В школе я никак не мог найти себе занятия. Точнее, не в самой школе, а в школьном возрасте. А занятие очень хотелось найти. Часто бывало скучно, а энергии было много. В своё время, то есть в младших классах, родители меня не отдали в музыкальную школу. Ни папа, ни мама на музыкальных инструментах не играли. Жили мы тогда то в съёмной маленькой квартире, то в общежитии. Пианино просто некуда было поставить. Да и если бы меня отдали учиться играть на скрипке, баяне или даже на флейте, куда деваться от звуков? Родителей я понимаю. Жалко, конечно, что из-за этого я не владею никаким музыкальным инструментом, но понять родителей можно.
Спортом я никаким не увлёкся. Я хотел ходить на бокс или фехтование, но ездить нужно было далеко, через весь город. Записался на плавание, походил в бассейн, но, как только ударили морозы, я стал часто простывать, пропускать и плавание и школу. Так что с этим пришлось быстро завязать. Какое-то время ходил на хоккей. Моментально научился хорошо и маневренно кататься на коньках, но вот играл я плохо. Катался я лучше многих, но вот играл совсем плохо. Казалось, и бросать шайбу могу, и пас отдать могу, но игра не шла. Я не видел, что происходит на площадке, не понимал ситуации, а главное, мне было всегда всё равно, выиграем мы или нет. Не было у меня азарта. Тренер через какое-то время это понял и порекомендовал мне прекратить занятия хоккеем и не заниматься другими видами игрового спорта.
Тогда я пошёл в кружок авиасудомоделирования. Там люди моего возраста творили чудеса. Их самолёты летали, корабли плавали. Там я увидел тринадцатилетних, таких же, как я, парней, которые целый год могли конструировать и, не торопясь, изготавливать модель катера или яхты. Быстрых успехов я там не добился, руки у меня оказались не золотые, в число любимых и перспективных учеников я не попал и отвалил.
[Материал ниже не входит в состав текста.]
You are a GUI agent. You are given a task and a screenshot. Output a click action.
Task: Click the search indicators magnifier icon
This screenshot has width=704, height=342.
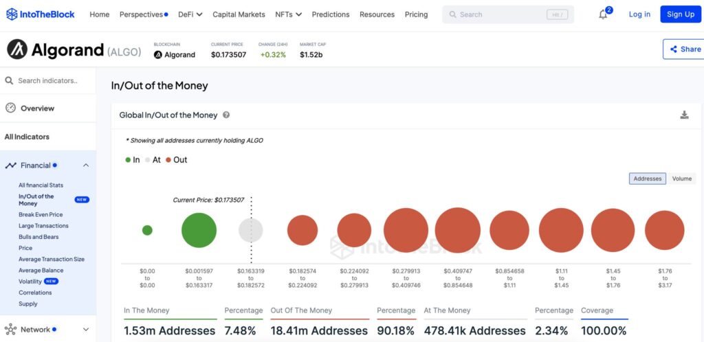point(10,80)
Я тогда довольно много читал. Но мои одноклассники после уроков спешили на тренировки, занятия, репетиции, а я шёл домой. Я не мог поддержать общего разговора о соревнованиях или выступлениях. Про меня учителя не спрашивали: «А где он сегодня, почему отсутствует на уроке?» И про меня не говорили одноклассники: «А он уехал на соревнования в Омск, вернётся в понедельник». Про меня не сообщала наша классная руководитель: «Не теряйте его, он с городским хором уехал в Минск на конкурс, пожелаем ему успехов».
С шахматами, шашками ничего не вышло.
Хуже всего было летом. Летом было ну уж совсем скучно. Были такие дни, когда интересной книжки нет, кино интересного ни одного в кинотеатрах не ш ло, все куда-то пора зъех а лись, по телевизору одна ерунда, пойти выпить квасу или съесть мороженого одному не хотелось. Вот и проходил целый день так тягуче и утомительно либо в бессмысленном валянии дома на диване, пока родители на работе, либо в одиноком слонянии по городу и рассматривании пыльного асфальта. В голове в такие дни звенела тишина и пустота.